Foto: AFP/EVARISTO SA

Dowodów winy rządzących opozycja ma w bród. Formalnym powodem jej wniosku o odsunięcie szefowej państwa od władzy są sfałszowane statystyki finansów publicznych za 2014 r. Zaniżały one realny deficyt państwa, aby zapobiec panice na rynkach finansowych przy jednoczesnym utrzymaniu subwencji socjalnych mimo załamania gospodarki. Po prostu grecki scenariusz.

Ale znacznie poważnie oskarżenia pod adresem bezpośredniego otoczenia prezydent oraz członków rządu dotyczą korupcji. Wysunęła je grupa niezależnych prokuratorów ze stanu Parana.
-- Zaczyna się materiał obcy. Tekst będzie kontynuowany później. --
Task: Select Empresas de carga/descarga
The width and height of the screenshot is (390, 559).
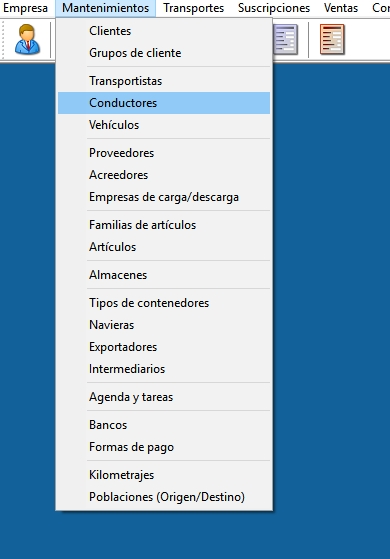Action: [x=164, y=197]
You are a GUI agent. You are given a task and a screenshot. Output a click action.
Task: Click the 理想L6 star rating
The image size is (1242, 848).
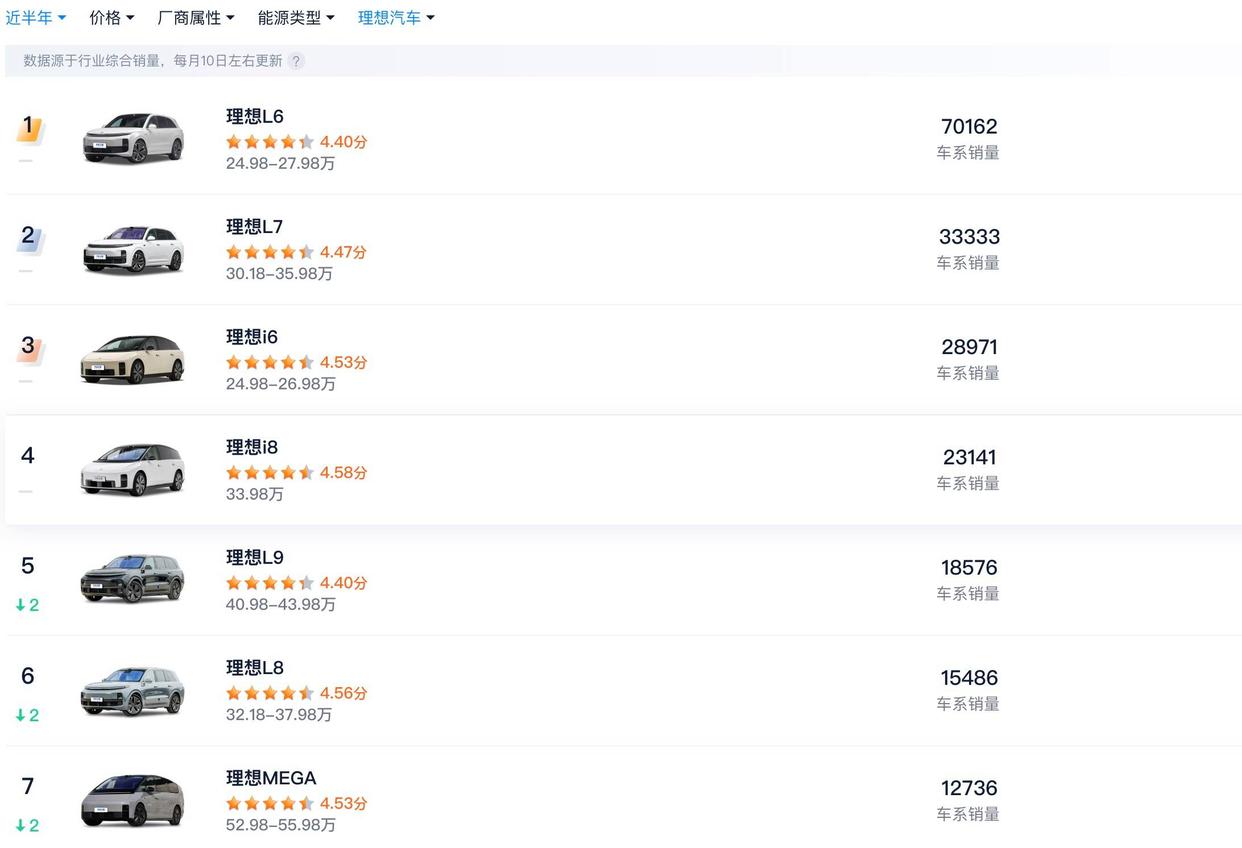(x=270, y=142)
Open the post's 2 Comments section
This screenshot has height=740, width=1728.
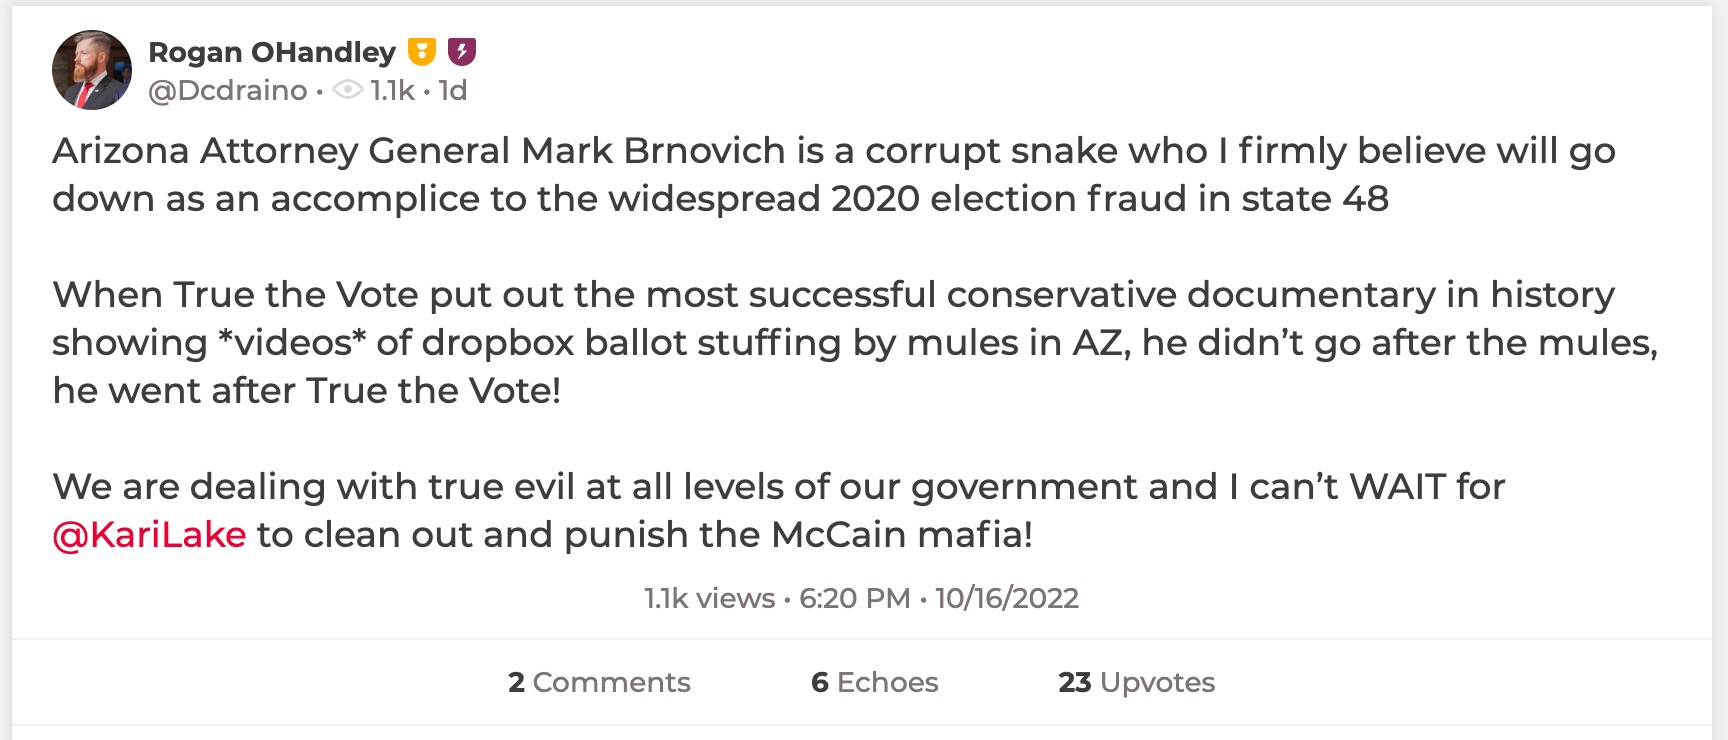tap(598, 682)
– Lula i jego współpracownicy nie spodziewali się, że ci młodzi śledczy odważą się na taką inicjatywę. To dobrze świadczy o brazylijskim wymiarze sprawiedliwości, to źródło nadziei. Do więzień trafiają prezesi największych koncernów państwowych, to się u nas jeszcze nigdy nie zdarzyło – mówi „Rz" Drauzio Varella, znany autor książek o systemie więziennym i korupcji w Brazylii, a także lekarz z Sao Paulo.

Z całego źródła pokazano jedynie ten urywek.